Van Gogh, génie de la science ? Pas si vite !
L’Institut des sciences de la mer de Rimouski remet les pendules à l’heure
Une équipe de scientifiques de l’Institut des sciences de la mer de Rimouski (ISMER) taille en pièce une étude de chercheurs chinois et français sur le célèbre tableau « La nuit étoilée » de Van Gogh.
L’an dernier, leurs travaux concluaient que le peintre était un génie de la science parce que les spirales et les tourbillons présents dans son œuvre suivaient les lois de la physique de fluides. Une conclusion non fondée, selon des chercheurs de l’ISMER.
En juin 1889, Vincent Van Gogh est interné dans un asile du sud de la France pour soigner une dépression. Il s’est automutilé de son oreille gauche six mois plus tôt. Le peintre est tourmenté. Il peint ce qu’il voit de la fenêtre de sa chambre: un ciel tourbillonnant avec un village imaginaire ajouté au premier plan. Son chef-d’œuvre transmet sa souffrance et son isolement au delà de la simple représentation d’un ciel nocturne.
Les coups de pinceau créent une sensation de mouvement, comme si le ciel était en perpétuelle évolution. C’est cette caractéristique de « La nuit étoilée » qui a attiré l’attention de chercheurs chinois.

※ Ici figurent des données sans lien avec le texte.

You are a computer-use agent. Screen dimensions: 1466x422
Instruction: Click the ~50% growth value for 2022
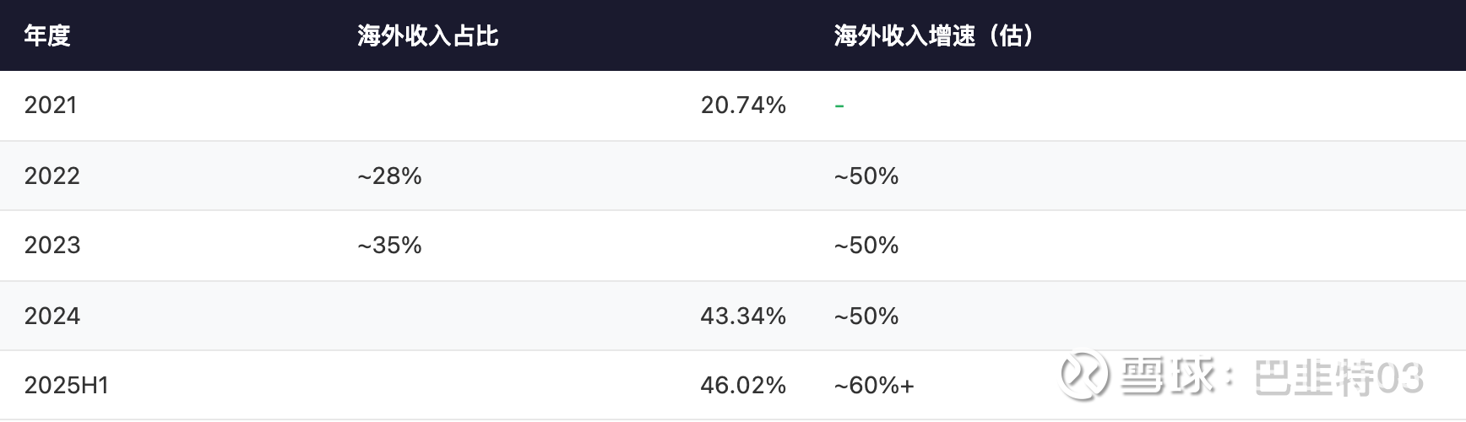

Dans un article publié dans le journal scientifique Physics of Fluids l’an dernier, Yianxiang Ma et ses collaborateurs affirment que les turbulences dans le ciel respectent les principes de la mécanique des fluides. Selon eux, Van Gogh était sans le savoir un génie de la science.
Pour le professeur en océanographie physique de l’ISMER, Daniel Bourgault, cette conclusion ne fait aucun sens.

« Il y a de grands génies que l’on idéalise. On veut leur attribuer des capacités extraordinaires, les rendre plus grands que nature. Il y a plein de tableaux avec des tourbillons et des volutes, mais si tu ne t’appelles pas Van Gogh, personne ne s’y intéresse », estime monsieur Bourgault.
Représentation scientifique
Les chercheurs chinois ont utilisé l’analyse spectrale pour étudier la toile de Van Gogh. Ils ont conclu que les tourbillons de la toile sont conformes à la théorie de la turbulence qui décrit comment l’énergie se propage dans les fluides en mouvement.
Lorsque l’air ou l’eau s’écoulent par exemple, le mouvement génère des tourbillons de différentes tailles.
« Ce n’est pas parce que l’on voit des cercles et des tourbillons dans un tableau que ça représente de la turbulence. On est dans une représentation surréaliste d’un ciel étoilé. C’est ce qui rend la toile intéressante, mais on est loin d’une représentation scientifique de la turbulence », croit Daniel Bourgault.
Avec des collègues de l’UQAR, de l’Institut Maurice-Lamontagne et de l’Université de l’Alberta, il signe un article dans une autre revue scientifique.